SACRAMENTO, Calif. – Slowly and trembling, she inserted the needle into a sponge and continued rescue breathing on the plastic mannequin.
This could be her son.
These could be his cold lips.
She squeezed the clear liquid into the sponge arm of the mannequin.
The constant worry that accompanies having a 25-year-old son addicted to heroin has taken a toll on the retired school teacher from a Sacramento suburb, who asked that her name not be used to protect her privacy.
“What causes kids to be addicts?” she asked between tears. “That racks my mind. How much more can a parent take?”
She leaves an addiction support group clutching what she came for – Narcan, a drug often referred to as the antidote to opiate overdoses. More commonly known by its generic name, naloxone, the injectable drug reverses the potentially fatal respiratory depression caused by overdosing on medicines such as morphine and oxycodone or illicit drugs such as heroin and cocaine.
Once only found in emergency rooms and a handful of community overdose prevention programs, naloxone is finding its way into more medicine cabinets as lawmakers, medical professionals and advocates push for increasing access to the life-saving drug.
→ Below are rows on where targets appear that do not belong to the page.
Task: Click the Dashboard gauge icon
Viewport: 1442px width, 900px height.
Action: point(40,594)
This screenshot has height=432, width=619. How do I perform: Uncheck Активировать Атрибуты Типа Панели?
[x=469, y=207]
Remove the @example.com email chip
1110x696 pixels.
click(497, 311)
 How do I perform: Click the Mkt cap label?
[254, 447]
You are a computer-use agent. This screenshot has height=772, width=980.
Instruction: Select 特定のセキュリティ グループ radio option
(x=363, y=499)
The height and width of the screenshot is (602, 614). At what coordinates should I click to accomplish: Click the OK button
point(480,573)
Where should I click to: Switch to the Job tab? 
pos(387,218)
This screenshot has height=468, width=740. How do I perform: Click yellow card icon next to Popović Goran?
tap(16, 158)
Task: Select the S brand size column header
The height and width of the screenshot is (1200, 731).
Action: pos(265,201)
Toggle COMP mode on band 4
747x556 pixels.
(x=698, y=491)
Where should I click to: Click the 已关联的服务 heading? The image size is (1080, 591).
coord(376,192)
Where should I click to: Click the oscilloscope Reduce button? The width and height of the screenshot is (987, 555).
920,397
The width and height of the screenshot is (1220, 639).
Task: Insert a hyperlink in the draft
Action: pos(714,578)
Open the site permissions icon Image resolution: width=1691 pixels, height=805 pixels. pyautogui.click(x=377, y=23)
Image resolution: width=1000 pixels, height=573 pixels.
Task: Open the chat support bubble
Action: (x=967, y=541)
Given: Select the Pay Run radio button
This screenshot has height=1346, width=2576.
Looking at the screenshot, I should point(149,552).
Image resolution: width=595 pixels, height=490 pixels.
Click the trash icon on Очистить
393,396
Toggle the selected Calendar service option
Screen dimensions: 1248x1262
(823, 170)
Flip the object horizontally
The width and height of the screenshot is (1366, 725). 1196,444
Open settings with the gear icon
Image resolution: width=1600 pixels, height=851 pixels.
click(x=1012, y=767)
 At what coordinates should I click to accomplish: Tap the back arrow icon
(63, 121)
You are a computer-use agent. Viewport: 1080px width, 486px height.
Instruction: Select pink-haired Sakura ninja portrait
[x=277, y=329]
“The emphasis is on making this drug more accessible,” California Assemblyman Richard Bloom said of a bill making its way through his chamber in the state’s legislature. “If we wait until they get to the emergency room, it may be too late.”
Overdose fatalities are the leading cause of accidental death in the United States, killing 38,000 people in 2010, according to the most recent data from the U.S. Centers for Disease Control and Prevention. Sixty percent of those deaths were from pharmaceutical drugs. For the past five years, more Americans between the ages of 25 and 64 died as a result of a drug overdose than in traffic accidents.
Advocates said overdose fatalities would be much greater if not for naloxone.
The CDC’s Morbidity and Mortality Weekly Report credited naloxone with successfully reversing 10,000 drug overdoses in 15 years.
U.S. Attorney General Eric Holder urged law enforcement agencies last month to train and equip officers with naloxone after calling the rise in overdose deaths from heroin and prescription pain killers an “urgent public health crisis.”
“The medication is remarkably effective,” said Gantt Galloway, a pharmacist and executive director of the New Leaf Treatment Center in Lafayette, Calif. “There are not a lot of medications that have specific antidotes, but opiates are effectively treated by this.”
Galloway began a monthly training two weeks ago for the public at his drug treatment center, where naloxone is distributed. Among the things taught is the importance of calling 911 during a suspected opiate overdose, even when naloxone is given, since the drug wears off after an hour and overdose symptoms can return.
The nonaddictive drug has no side effects when given to someone who isn’t suffering from an opiate overdose. It currently comes in an injectable syringe or nasal spray for $15 to $25, although some community groups such as Galloway’s provide it free or by donation.
The U.S. Food and Drug Administration announced last week that it approved another version of naloxone, which is administered through a small handheld auto-injector similar to an EpiPen – an injector that delivers a measured dose of epinephrine to treat someone having a severe allergic reaction. Called Enzio, the naloxone injector is designed to be easily used by laypeople who suspect an opioid overdose.
“Some people think this is enabling,” said Mardi Wally of Sacramento, who attended a training session last week at Harm Reduction Services so she could receive a prescription for naloxone. Her husband, she said, sometimes mixes pain medications with alcohol. She wants to be prepared in case the worst happens.
“I believe in helping people when you can and where you can,” Wally said.